━━ SELECTED EXTRACT ━━

# any help figuring the mix?



## 20948 (Aug 17, 2012)

Hi were in the process of adopting the sweetest dog. We know she's chocolate lab mix (has webbed feet and chocolate with white chest and white toes). But were wondering if her other mix is pit, mainly for training reasons. She's about 3 months in the pic. Thanks in advance!


----------



## Aireal (Jul 2, 2010)

Looks to be mixed with dog to me, a special K9 variety. For my assistance I'll take my payment in small bills and one strawberry cheesecake. 

Lol jk, I dunno and you can tell without a pedigree but she sure is cute!!!


----------



## BullyGal (Jun 25, 2012)

Webbed feet doesn't make her a Lab mix. Lots of breeds have webbed feet. Mostly sporting dogs like Labs, Pointers, some spaniels and lots more. And lots of dogs come in Chocolate. Plus the skin between toes is OFTEN mistaken for webbing.

Quick search came up with these breeds as having webbed feet.

━━━
━━ DATASET EXTRACT ━━

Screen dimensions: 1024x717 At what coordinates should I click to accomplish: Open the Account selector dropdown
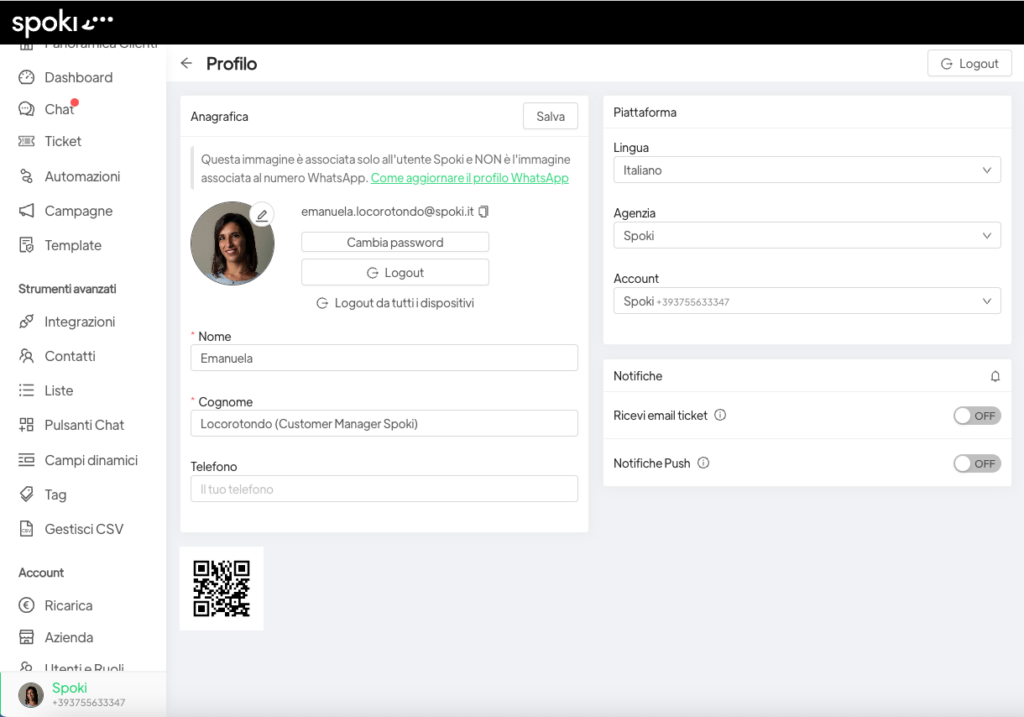[806, 301]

━━━

Retype the passage from the forum thread about the puppy's breed mix above, between "Hi were in the" and "Thanks in advance!", inclusive.

- EXPECTED ANSWER -
Hi were in the process of adopting the sweetest dog. We know she's chocolate lab mix (has webbed feet and chocolate with white chest and white toes). But were wondering if her other mix is pit, mainly for training reasons. She's about 3 months in the pic. Thanks in advance!